**Saved entries**
--- START ---

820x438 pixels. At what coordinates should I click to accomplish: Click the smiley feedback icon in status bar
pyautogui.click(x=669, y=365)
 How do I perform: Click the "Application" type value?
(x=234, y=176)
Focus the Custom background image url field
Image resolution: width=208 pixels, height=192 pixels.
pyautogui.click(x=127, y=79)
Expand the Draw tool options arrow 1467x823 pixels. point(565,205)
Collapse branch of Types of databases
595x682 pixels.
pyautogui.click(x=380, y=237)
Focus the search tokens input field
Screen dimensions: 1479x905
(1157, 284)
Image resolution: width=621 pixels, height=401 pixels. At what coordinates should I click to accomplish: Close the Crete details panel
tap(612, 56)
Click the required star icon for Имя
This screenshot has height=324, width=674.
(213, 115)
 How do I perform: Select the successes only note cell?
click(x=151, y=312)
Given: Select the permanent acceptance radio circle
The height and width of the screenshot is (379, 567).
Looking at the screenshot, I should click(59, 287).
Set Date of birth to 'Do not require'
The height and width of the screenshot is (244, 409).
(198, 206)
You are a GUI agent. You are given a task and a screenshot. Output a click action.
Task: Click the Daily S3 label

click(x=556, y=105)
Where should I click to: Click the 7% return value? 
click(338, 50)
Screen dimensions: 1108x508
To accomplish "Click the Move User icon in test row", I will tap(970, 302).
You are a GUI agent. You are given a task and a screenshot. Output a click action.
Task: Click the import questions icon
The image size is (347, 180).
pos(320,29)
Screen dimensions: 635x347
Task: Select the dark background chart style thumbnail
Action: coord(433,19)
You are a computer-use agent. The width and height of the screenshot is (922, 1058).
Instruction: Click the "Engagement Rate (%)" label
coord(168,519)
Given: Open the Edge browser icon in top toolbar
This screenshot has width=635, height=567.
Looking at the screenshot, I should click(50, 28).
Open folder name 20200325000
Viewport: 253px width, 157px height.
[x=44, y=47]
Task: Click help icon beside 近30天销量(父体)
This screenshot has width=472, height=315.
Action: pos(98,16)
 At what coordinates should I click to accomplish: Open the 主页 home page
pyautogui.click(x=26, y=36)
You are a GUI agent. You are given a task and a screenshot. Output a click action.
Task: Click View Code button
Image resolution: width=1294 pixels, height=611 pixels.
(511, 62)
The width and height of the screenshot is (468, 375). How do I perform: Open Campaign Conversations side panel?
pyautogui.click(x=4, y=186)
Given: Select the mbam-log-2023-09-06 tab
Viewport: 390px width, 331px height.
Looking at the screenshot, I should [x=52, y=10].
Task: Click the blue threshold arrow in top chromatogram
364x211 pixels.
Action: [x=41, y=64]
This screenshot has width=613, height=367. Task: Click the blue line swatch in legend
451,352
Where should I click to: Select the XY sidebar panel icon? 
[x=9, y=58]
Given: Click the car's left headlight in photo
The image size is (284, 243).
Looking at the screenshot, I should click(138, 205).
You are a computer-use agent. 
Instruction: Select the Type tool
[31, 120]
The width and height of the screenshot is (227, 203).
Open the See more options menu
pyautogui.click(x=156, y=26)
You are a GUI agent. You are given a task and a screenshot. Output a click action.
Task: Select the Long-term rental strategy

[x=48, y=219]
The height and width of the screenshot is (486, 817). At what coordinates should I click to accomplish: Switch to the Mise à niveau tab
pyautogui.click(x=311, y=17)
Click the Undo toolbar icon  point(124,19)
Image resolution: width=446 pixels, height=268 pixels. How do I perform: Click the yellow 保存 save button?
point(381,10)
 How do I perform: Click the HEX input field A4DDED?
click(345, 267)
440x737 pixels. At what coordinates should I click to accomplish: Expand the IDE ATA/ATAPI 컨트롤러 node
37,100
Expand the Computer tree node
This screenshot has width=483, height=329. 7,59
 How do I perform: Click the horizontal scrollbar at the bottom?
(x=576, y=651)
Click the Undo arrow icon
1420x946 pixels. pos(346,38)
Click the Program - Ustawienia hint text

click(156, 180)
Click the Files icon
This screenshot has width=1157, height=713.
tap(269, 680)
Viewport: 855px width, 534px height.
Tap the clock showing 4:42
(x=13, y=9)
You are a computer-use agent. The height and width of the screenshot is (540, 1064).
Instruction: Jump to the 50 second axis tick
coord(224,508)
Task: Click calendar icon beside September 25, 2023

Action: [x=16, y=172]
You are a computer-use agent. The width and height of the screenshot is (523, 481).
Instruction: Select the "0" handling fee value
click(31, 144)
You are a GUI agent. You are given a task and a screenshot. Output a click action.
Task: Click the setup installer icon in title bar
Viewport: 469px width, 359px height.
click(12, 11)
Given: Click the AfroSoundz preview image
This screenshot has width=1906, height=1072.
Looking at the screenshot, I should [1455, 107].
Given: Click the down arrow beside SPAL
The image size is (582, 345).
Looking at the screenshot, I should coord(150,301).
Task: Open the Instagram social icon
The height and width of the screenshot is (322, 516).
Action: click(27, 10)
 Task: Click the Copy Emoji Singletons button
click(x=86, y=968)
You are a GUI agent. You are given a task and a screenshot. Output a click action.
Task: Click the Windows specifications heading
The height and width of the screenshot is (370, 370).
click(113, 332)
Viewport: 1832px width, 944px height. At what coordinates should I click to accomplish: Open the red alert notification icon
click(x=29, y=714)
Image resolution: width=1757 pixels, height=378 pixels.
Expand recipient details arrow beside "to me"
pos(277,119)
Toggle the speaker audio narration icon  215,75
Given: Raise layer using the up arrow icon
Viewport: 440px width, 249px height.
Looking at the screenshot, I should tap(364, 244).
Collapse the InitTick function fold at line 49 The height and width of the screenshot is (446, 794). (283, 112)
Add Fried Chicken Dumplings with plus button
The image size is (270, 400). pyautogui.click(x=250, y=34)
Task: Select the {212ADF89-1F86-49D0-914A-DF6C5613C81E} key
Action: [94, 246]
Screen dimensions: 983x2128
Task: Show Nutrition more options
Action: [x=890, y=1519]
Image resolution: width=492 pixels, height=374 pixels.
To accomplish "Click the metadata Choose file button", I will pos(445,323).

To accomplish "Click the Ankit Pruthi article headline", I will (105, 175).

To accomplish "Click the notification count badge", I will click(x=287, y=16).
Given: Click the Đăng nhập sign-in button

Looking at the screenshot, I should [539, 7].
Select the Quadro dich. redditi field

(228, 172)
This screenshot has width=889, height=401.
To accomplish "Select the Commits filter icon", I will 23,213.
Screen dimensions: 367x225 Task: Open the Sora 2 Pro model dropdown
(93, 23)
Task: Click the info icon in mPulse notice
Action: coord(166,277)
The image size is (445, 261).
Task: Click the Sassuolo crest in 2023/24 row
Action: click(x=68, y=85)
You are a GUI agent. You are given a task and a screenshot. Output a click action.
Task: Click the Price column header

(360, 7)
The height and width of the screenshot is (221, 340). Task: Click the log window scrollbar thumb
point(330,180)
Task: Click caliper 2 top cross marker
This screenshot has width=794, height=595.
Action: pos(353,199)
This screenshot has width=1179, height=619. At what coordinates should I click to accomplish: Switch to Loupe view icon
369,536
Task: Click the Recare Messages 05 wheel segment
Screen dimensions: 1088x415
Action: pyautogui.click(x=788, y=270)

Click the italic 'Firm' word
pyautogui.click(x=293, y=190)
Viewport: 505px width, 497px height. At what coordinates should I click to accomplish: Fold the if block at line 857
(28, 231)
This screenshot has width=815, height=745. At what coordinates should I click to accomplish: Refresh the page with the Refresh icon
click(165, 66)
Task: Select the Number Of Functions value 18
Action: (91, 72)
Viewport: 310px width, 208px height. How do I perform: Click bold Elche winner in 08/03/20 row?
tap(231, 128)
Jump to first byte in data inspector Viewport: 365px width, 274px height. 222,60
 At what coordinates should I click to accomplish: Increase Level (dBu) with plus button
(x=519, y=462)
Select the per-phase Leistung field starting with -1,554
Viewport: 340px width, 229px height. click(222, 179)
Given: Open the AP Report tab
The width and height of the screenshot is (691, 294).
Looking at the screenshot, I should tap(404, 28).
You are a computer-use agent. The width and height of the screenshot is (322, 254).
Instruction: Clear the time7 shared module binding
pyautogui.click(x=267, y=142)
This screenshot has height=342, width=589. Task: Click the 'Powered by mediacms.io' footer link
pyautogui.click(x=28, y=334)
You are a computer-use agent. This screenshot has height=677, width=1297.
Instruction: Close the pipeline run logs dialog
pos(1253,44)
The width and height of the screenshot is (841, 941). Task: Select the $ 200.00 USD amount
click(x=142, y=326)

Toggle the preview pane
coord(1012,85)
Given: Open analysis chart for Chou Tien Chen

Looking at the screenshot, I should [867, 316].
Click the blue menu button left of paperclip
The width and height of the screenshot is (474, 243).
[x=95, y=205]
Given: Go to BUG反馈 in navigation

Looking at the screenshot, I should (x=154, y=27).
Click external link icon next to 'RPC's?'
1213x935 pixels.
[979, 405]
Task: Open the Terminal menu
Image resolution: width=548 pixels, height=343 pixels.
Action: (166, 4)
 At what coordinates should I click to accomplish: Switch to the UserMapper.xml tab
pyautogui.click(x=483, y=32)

--- END ---

**Assignment**
From the line that has "Viewport: 469px width, 359px height." through the line that has "Toggle the speaker", copy every line exactly as it appears above, and leave out all others.

**Written answer**
Viewport: 469px width, 359px height.
click(12, 11)
Given: Click the AfroSoundz preview image
This screenshot has width=1906, height=1072.
Looking at the screenshot, I should [1455, 107].
Given: Click the down arrow beside SPAL
The image size is (582, 345).
Looking at the screenshot, I should coord(150,301).
Task: Open the Instagram social icon
The height and width of the screenshot is (322, 516).
Action: click(27, 10)
 Task: Click the Copy Emoji Singletons button
click(x=86, y=968)
You are a GUI agent. You are given a task and a screenshot. Output a click action.
Task: Click the Windows specifications heading
The height and width of the screenshot is (370, 370).
click(113, 332)
Viewport: 1832px width, 944px height. At what coordinates should I click to accomplish: Open the red alert notification icon
click(x=29, y=714)
Image resolution: width=1757 pixels, height=378 pixels.
Expand recipient details arrow beside "to me"
pos(277,119)
Toggle the speaker audio narration icon  215,75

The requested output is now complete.